Imaging Cardiovascular Inflammation in the COVID-19 Era

Andras Mester 1, Imre Benedek 1, Nora Rat 1,*, Cosmin Tolescu 2, Stefania Alexandra Polexa 2, Theodora Benedek 1
Editors: Andrea Baggiano, Matteo Cameli
PMCID: PMC8233709  PMID: 34207266

Abstract

Cardiac complications are among the most frequent extrapulmonary manifestations of COVID-19 and are associated with high mortality rates. Moreover, positive SARS-CoV-2 patients with underlying cardiovascular disease are more likely to require intensive care and are at higher risk of death. The underlying mechanism for myocardial injury is multifaceted, in which the severe inflammatory response causes myocardial inflammation, coronary plaque destabilization, acute thrombotic events, and ischemia. Cardiac magnetic resonance (CMR) imaging is the non-invasive method of choice for identifying myocardial injury, and it is able to differentiate between underlying causes in various and often challenging clinical scenarios. Multimodal imaging protocols that incorporate CMR and computed tomography provide a complex evaluation for both respiratory and cardiovascular complications of SARS-CoV2 infection. This, in relation to biological evaluation of systemic inflammation, can guide appropriate therapeutic management in every stage of the disease. The use of artificial intelligence can further improve the diagnostic accuracy of these imaging techniques, thus enabling risk stratification and evaluation of prognosis. The present manuscript aims to review the current knowledge on the possible modalities for imaging COVID-related myocardial inflammation or post-COVID coronary inflammation and atherosclerosis.

Keywords: COVID-19, cardiac magnetic resonance, inflammation, multimodal imaging, myocardial injury, artificial intelligence

1. Introduction

The coronavirus disease 2019 (COVID-19) outbreak laid an unparalleled burden on healthcare systems worldwide. The disease caused by the severe acute respiratory syndrome coronavirus-2 (SARS-CoV-2) mainly affects the respiratory system, manifesting from atypical forms of pneumonia to fatal acute respiratory distress syndrome (ARDS). The emerging literature data revealed the fact the extrapulmonary manifestations of the viral infection have an important impact in the development of severe forms, being associated with increased mortality rates [1]. The first published data have shown worse outcomes, higher incidence of complications and requirement of intensive care in patients with underlying cardiovascular disease and also a five-to-tenfold increase in mortality rates [2]. Patients with a known history of cardiovascular disease also exhibited higher mortality rates, irrespective of the cause of hospitalization (respiratory or cardiac symptoms); however, multivariate analysis evidenced that death was mainly associated with older age and respiratory distress [3,4]. The exact pathophysiological mechanism of cardiovascular involvement is still not well elucidated. Numerous early studies have reported signs of myocardial injury in approximately one third of COVID-19 patients, expressed by imaging methods (echocardiography or cardiac magnetic resonance imaging) or marked elevations of cardiac biomarkers such as troponin T. The elevation of troponin T levels was also associated with higher complication rates and lower short-term survival [5,6,7]. In addition, plasma high sensitivity troponin T levels were identified as independent predictors for high mortality rates [4].

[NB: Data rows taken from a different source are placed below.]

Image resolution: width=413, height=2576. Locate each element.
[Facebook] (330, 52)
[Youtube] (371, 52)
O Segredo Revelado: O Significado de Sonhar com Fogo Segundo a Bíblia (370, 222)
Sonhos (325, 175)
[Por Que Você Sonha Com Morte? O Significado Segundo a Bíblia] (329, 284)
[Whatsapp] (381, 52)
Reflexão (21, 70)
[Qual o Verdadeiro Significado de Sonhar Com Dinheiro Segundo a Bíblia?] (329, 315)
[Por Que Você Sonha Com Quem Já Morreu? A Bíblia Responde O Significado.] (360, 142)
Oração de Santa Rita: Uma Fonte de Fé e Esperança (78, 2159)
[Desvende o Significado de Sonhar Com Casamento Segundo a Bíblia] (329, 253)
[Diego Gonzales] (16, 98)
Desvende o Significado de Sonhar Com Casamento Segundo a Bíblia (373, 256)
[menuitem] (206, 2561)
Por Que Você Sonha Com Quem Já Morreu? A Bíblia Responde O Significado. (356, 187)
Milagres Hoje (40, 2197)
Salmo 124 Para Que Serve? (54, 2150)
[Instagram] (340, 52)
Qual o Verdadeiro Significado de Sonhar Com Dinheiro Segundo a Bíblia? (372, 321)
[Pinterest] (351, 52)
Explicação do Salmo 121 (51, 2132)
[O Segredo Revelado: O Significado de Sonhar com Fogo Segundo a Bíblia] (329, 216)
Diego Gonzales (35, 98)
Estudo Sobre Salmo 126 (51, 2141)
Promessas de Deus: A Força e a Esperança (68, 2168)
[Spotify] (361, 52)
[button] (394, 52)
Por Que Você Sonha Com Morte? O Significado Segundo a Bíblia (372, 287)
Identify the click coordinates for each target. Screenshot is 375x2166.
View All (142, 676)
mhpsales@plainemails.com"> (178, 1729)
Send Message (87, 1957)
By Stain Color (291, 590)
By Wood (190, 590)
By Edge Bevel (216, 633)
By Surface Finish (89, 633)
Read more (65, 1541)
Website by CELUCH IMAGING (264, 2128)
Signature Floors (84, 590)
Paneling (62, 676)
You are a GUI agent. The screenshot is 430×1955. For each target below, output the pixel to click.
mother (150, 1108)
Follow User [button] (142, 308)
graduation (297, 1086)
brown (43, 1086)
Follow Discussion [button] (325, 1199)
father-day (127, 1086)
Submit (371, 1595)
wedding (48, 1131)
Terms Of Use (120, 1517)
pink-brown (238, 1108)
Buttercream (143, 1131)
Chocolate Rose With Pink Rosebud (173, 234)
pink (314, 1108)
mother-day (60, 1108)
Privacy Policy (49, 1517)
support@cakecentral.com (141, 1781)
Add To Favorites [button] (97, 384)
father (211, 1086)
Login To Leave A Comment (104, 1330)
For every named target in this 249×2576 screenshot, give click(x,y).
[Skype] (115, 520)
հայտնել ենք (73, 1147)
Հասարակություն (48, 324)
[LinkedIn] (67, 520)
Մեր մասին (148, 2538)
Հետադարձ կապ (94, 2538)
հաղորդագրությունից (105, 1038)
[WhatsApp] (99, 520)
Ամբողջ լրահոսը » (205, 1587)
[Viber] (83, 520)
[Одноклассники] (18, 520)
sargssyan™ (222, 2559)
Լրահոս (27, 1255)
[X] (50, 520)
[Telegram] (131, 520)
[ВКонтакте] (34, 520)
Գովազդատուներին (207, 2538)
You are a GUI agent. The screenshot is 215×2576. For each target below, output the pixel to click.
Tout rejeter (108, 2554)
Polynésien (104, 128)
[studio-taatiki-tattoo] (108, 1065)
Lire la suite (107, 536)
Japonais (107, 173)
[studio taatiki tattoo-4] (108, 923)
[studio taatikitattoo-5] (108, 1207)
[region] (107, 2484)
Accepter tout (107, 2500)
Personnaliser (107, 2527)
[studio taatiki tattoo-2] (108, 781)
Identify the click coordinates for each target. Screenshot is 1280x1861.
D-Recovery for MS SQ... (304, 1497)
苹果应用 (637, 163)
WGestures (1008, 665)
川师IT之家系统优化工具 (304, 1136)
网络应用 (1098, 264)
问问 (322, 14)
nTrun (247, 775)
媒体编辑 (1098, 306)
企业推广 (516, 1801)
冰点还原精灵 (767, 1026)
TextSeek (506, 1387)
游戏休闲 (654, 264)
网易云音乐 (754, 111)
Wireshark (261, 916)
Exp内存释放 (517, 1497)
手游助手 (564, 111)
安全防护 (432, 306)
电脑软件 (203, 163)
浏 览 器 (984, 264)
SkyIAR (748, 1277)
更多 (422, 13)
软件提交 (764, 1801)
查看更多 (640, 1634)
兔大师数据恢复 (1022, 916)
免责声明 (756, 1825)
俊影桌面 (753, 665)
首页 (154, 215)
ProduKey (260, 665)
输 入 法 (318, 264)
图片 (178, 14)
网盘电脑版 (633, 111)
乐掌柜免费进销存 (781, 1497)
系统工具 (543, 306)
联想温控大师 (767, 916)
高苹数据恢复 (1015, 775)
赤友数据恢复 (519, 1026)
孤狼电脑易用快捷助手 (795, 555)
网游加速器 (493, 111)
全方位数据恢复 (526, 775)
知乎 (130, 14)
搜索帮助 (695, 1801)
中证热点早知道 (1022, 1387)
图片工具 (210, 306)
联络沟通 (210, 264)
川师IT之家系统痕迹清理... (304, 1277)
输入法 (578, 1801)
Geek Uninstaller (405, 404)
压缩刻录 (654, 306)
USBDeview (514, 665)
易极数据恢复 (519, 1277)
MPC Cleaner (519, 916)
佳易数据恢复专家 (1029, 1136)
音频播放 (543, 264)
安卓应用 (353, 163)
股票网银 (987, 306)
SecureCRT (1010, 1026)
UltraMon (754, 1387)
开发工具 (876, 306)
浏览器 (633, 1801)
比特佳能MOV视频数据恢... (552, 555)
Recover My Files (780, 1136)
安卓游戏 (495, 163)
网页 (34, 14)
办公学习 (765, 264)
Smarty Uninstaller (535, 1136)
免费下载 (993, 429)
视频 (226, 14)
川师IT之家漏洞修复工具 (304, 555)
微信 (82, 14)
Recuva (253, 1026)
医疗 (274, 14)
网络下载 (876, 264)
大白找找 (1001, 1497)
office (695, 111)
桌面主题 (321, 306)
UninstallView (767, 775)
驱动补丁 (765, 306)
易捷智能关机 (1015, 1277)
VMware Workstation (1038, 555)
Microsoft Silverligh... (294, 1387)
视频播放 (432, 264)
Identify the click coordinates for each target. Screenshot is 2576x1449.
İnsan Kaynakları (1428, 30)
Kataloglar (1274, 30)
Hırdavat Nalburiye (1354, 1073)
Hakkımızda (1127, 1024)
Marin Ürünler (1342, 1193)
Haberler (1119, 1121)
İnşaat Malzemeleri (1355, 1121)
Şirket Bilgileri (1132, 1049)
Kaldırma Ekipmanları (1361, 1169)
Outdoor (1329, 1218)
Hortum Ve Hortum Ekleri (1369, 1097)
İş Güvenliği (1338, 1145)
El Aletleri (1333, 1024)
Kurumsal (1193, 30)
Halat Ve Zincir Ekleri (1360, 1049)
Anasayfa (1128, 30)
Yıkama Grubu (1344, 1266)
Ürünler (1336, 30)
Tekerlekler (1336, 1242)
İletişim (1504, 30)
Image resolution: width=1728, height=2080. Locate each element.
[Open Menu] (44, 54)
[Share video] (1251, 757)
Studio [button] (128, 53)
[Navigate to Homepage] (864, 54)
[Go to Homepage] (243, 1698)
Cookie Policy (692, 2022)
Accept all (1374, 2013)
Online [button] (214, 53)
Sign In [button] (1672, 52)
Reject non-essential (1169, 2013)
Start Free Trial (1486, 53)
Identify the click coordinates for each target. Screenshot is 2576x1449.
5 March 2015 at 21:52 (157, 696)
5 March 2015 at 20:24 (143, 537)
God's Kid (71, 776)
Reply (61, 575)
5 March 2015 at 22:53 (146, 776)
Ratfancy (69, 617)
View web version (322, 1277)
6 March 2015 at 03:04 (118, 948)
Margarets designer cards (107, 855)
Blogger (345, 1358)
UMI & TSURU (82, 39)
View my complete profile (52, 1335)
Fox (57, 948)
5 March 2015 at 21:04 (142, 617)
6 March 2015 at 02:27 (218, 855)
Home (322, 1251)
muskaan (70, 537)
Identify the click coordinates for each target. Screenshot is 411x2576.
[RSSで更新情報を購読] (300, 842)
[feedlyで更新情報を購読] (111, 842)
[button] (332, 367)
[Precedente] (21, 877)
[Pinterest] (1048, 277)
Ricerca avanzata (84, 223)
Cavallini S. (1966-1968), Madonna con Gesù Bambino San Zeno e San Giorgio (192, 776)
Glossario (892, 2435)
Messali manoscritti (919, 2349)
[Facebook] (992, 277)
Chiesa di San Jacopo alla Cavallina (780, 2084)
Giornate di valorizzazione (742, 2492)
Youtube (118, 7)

One actual hypothesis is that enhanced systemic inflammatory response directly affects the myocardial cells, leading to local inflammation and myocardial injury. At the same time, it may trigger a local reaction within coronary plaques, leading to rupture, thrombosis and subsequent acute coronary events [8]. In addition, inflammation is also associated with an increased propensity for thrombosis in the microcirculation, which is similar to the pathogenesis of disseminated intravascular coagulation (DIC). The over-activation of the immunological system as a response to the SARS-CoV-2 infection may have deleterious effects, triggering the cytokine storm with subsequent tissue injury and organ damage [9]. It has been recently postulated that the persistence of inflammation after complete recovery will contribute to development and progression of left ventricular dysfunction and subsequent heart failure [10,11].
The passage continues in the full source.